Washington, D.C. 20549

FORM 8-K

CURRENT REPORT

Pursuant to Section 13 or 15(d) of
the Securities Exchange Act of 1934

Date of Report (Date of earliest event reported): June 27, 2011

ZALICUS INC.

(Exact name of Registrant as specified in its charter)

Delaware
(State or other jurisdiction of incorporation)

 

 

 

000-51171

 

04-3514457

(Commission File No.)

 

(IRS Employer Identification No.)

245 First Street

Third Floor
Cambridge, MA 02142

(Address of principal executive offices and zip code)

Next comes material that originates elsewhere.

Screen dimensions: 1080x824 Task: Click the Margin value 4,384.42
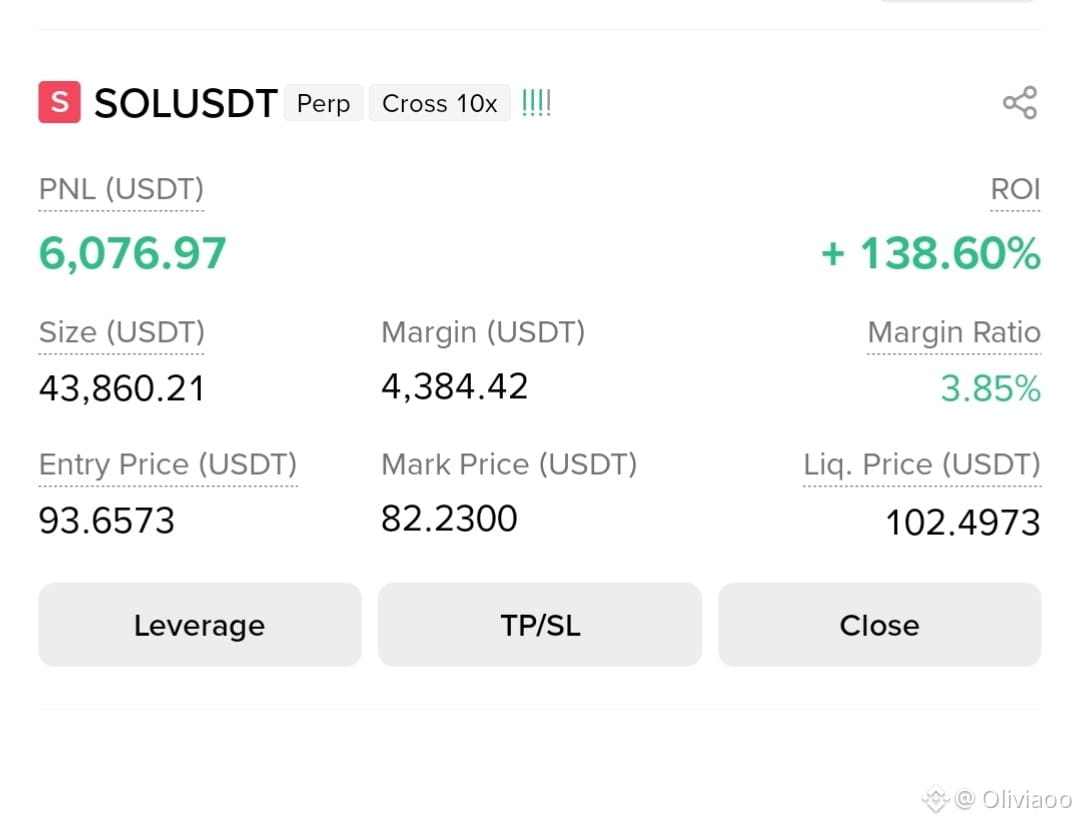455,386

Registrant's telephone number, including area code: (617) 301-7000

None

(Former name or former address, if changed since last report.)

 

Check the appropriate box below if the Form 8-K filing is intended to simultaneously satisfy the filing obligation of the registrant under any of the following provisions:

 

o

 

Written communications pursuant to Rule 425 under the Securities Act (17 CFR 230.425)

 

 

 

o

 

Soliciting material pursuant to Rule 14a-12 under the Exchange Act (17 CFR 240.14a-12)

 

 

 

o

 

Pre-commencement communications pursuant to Rule 14d-2(b) under the Exchange Act (17 CFR 240.14d-2(b))

 

 

 

o

 

Pre-commencement communications pursuant to Rule 13e-4(c) under the Exchange Act (17 CFR 240.13e-4(c))

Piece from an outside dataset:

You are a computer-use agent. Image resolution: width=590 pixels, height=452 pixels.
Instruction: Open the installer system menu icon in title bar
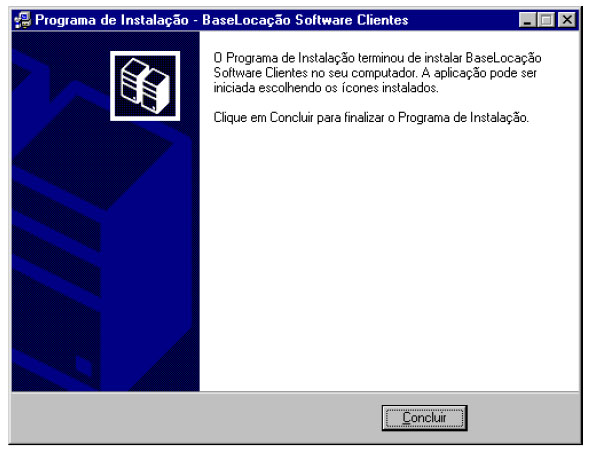click(x=23, y=20)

Item 2.03. Creation of a Direct Financial Obligation or an Obligation under an Off-Balance Sheet Arrangement of a Registrant.

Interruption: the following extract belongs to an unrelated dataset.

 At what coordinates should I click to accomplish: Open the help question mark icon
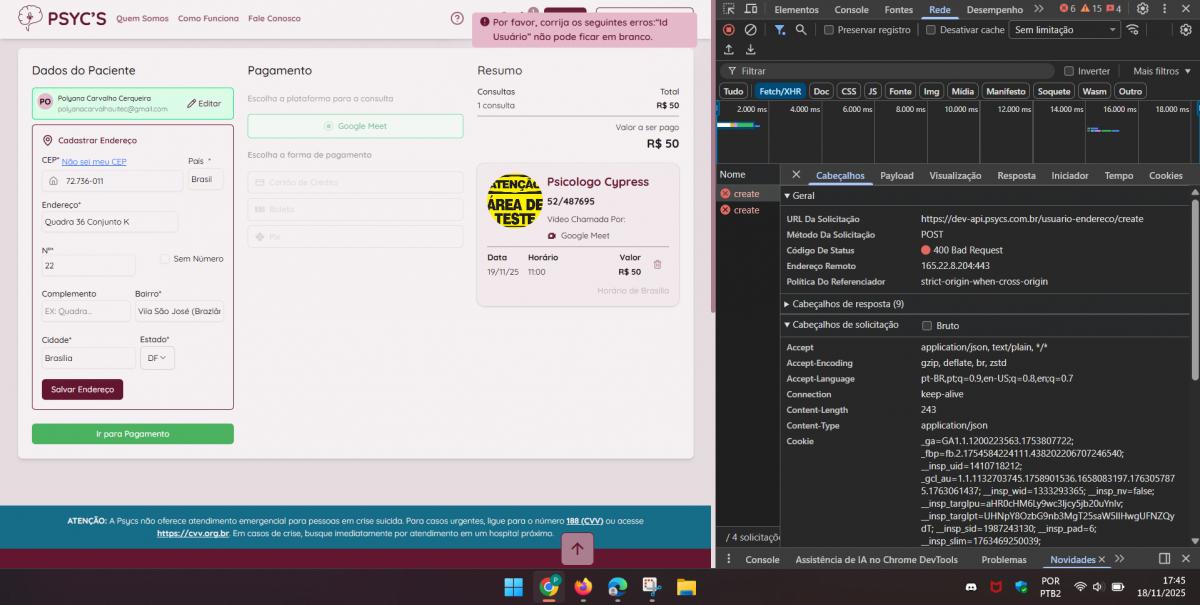tap(457, 18)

On December 22, 2010, Zalicus Inc. ("Zalicus") entered into a loan and security agreement (the "Loan and Security Agreement") with Oxford Finance Corporation (together with its successors and assigns, the "Lender") pursuant to which the Lender agreed to lend Zalicus up to $20.0 million. Upon entering into the Loan and Security Agreement, Zalicus borrowed $3.0 million from the Lender ("Term Loan A"). Under the terms of the Loan and Security Agreement, Zalicus could, in its sole discretion, borrow from the Lender up to an additional $8.5 million, at any time on or before July 15, 2011 ("Term Loan B") and up to an additional $8.5 million, at any time on or before January 15, 2012 ("Term Loan C", collectively with Term Loan A and Term Loan B, the "Term Loans").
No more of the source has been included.